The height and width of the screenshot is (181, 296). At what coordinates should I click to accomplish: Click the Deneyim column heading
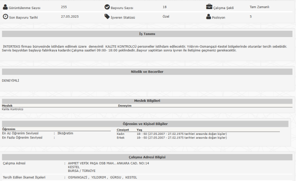(124, 106)
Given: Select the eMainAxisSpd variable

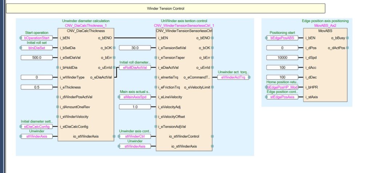Looking at the screenshot, I should [134, 97].
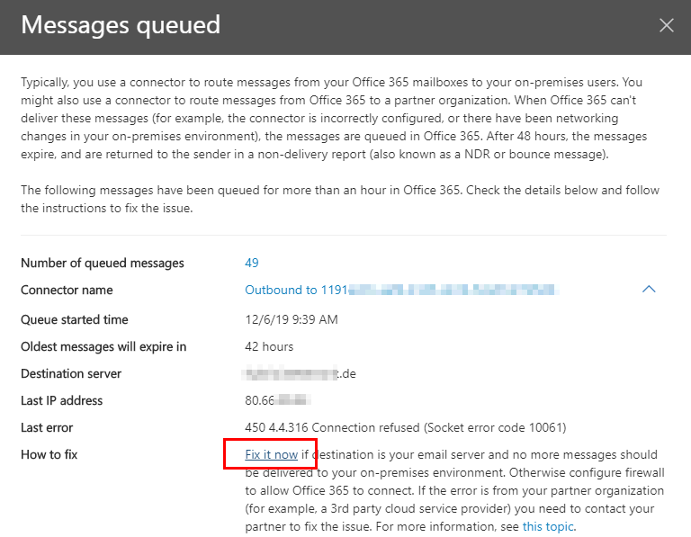Open the 49 queued messages link

tap(252, 263)

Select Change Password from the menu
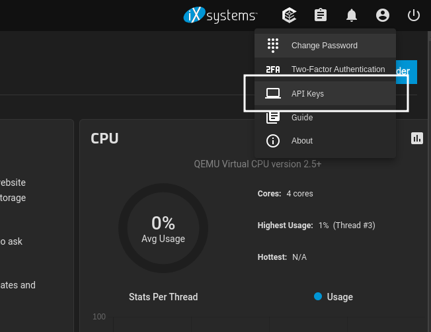point(324,46)
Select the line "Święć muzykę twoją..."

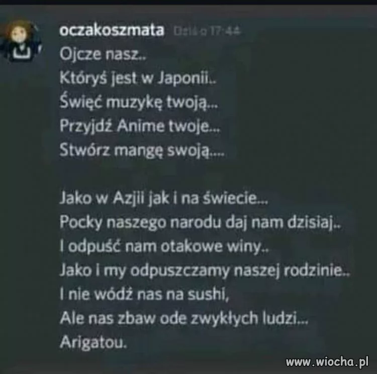(139, 102)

**PROBLEM DESCRIPTION:**
Apart from the pictures, all of the data should be repeated exactly.

**PROBLEM SOLUTION:**
The height and width of the screenshot is (181, 296). At what coordinates should I click to accomplish: Click the Deneyim column heading
(124, 106)
Given: Select the eMainAxisSpd variable

Looking at the screenshot, I should [134, 97].
Open the 49 queued messages link

tap(252, 263)

Select Change Password from the menu
point(324,46)
Select the line "Święć muzykę twoją..."

(139, 102)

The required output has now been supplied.